Suffering? That’s not what they say. They recognize me instantly in the elevator, neighbors I’ve never seen, who live nowhere near my floor. “Are you that opera singer?” Hey, I look the part. I can’t help but think that they loathe every minute they’re forced to hear me. It’s only an hour or so – I justify – I’m not as loud as a trombone. But what’s really going on is this: I’m yet another mouth in a crowded slew of mouths, all barking towards the same goal. You have to be a visionary to sing well, to communicate. That doesn’t count the details, the tone, the weight, the........ pitch. It’s all got to be there, and every time I fail in some way, I fell farther and farther from my goal. My treasure brings me closer to the Divine, which is where I must believe I belong.

So this is the struggle that keeps me from writing this blog, that keeps me on page four of the teach-yourself fiction writing book. But sometimes even my music discipline fades, and I slip into the pages of a magazine, swim through some red wine, or marvel at how fast the hours can career by, as if it didn’t matter if I accomplished something or not.....

I’m working towards a concert right now. It will soon be evident to me and everyone else listening if my hours were used wisely or not. I have exactly two weeks to get more comfortable with the 23 songs I have planned for a recital. There is no one making me do this, no college credit or big career step. I decided to put myself through this all by myself, so I can only blame me if I forget the words, miss a beat, sing way off pitch, or stumble (and there are so many ways I can). But it’s a project I’ve wanted to do for a long time, and only now do I feel I have some of the tools to do it. I’ll be working at it every day, and doing the very best I can on September 18.

Sunday, June 06, 2004

The Beginning

Good evening. After reading about the blog explosion - and how boring they are, and that no one reads them - I decided it was the right time for me to put me thoughts out there for no one to look at. Actually, I want a place and reason to write for pleasure, which I haven't spent enough time doing. Hopefully knowing that I might, just might, have an audience looking for posts will inspire me to sit down and write something, right? I'm also trying to discipline myself to have more discipline.

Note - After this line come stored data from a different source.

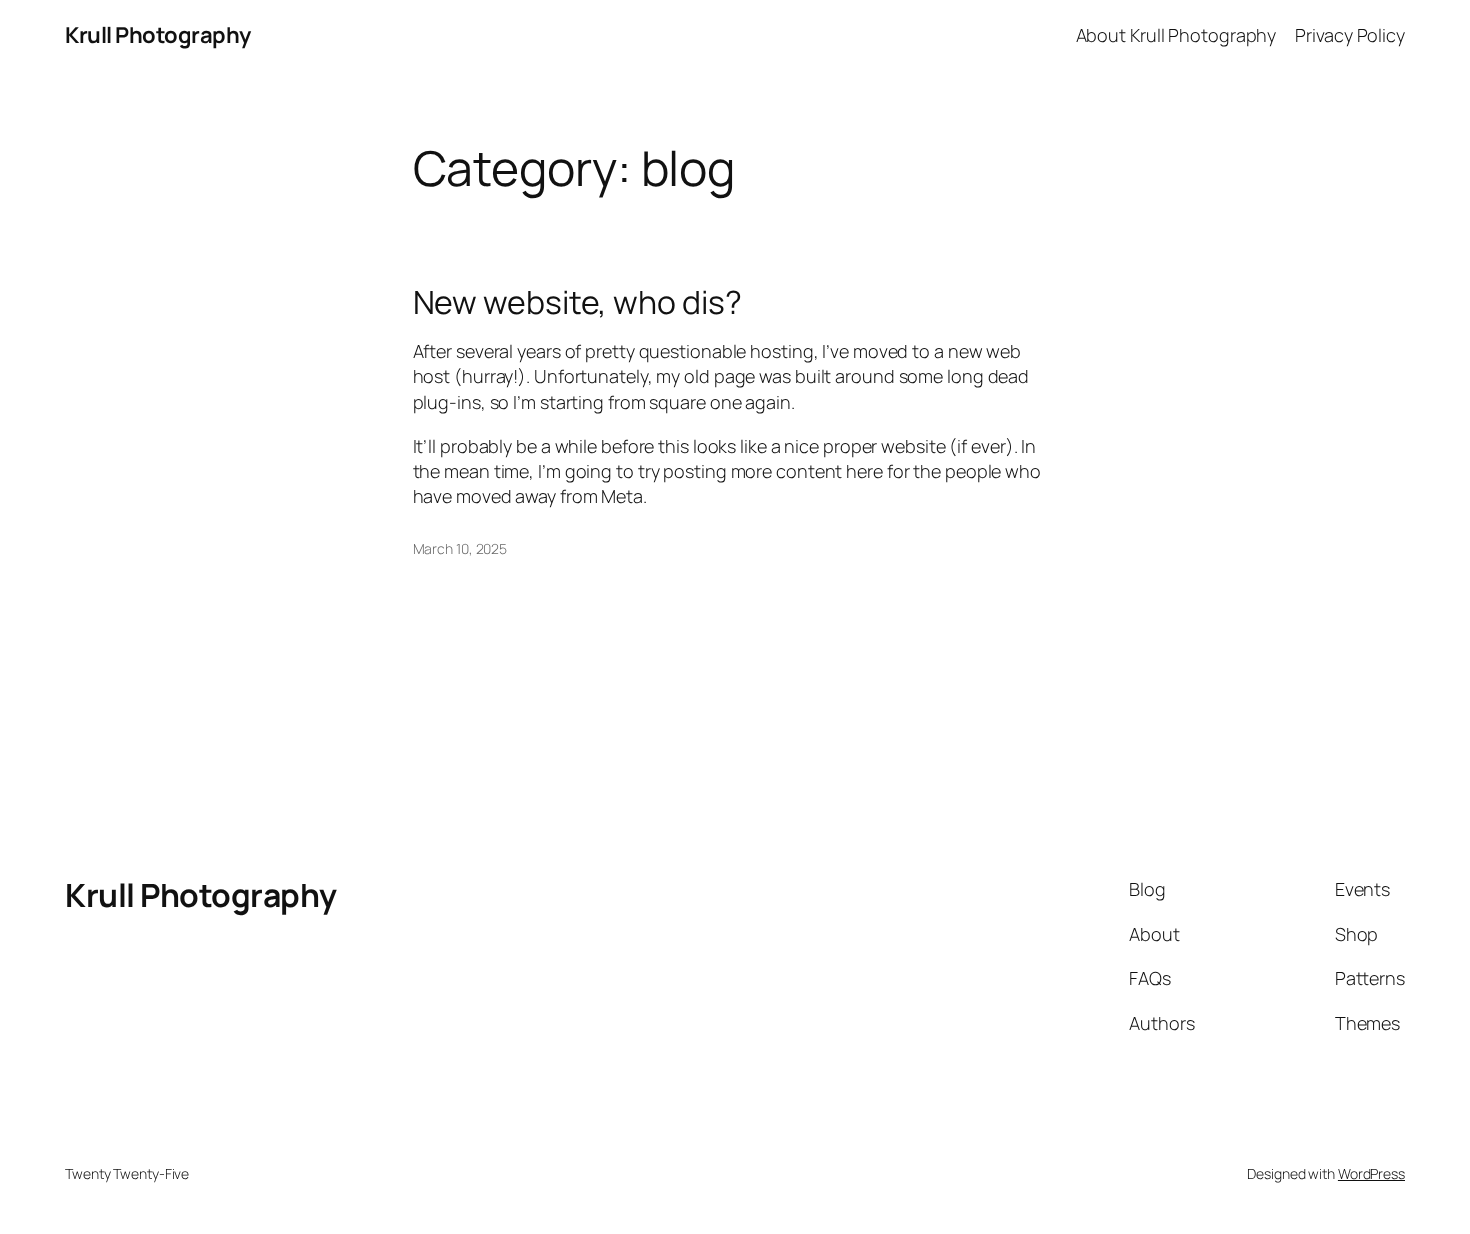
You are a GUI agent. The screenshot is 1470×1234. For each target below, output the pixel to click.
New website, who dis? (577, 302)
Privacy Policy (1350, 35)
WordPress (1371, 1173)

Why a singer's journal? Well, that's where the discipline comes in. For several years now I've been studying voice with the intent of eventually earning part of my living from music, classical music. I can't tell you how many people I've met who consider this to be a colossal waste of time and money. I can see it that way too, and many times I wish I had fallen in love with investment banking, or law, or anything more practical. But here I am. Working to pay for rent and voice lessons, eking out a decent hour of practice after work and weekends, and slowly beginning to perform. But I wouldn't trade this first hand experience of music for the world. The problems that arise include traits I feel I've inherited: a proclivity to laziness, reckless feelings of self-doubt, and a lack of ambition. I'm just at the start of this journey, and I've yet to even imagine where it will take me.

In this blog I plan to discuss my vocal progress and experiences, as well as share some fiction, which I'll hopefully be motivated to produce.

So that's enough for tonight. I should be off to bed and up early for a productive day, musically and otherwise.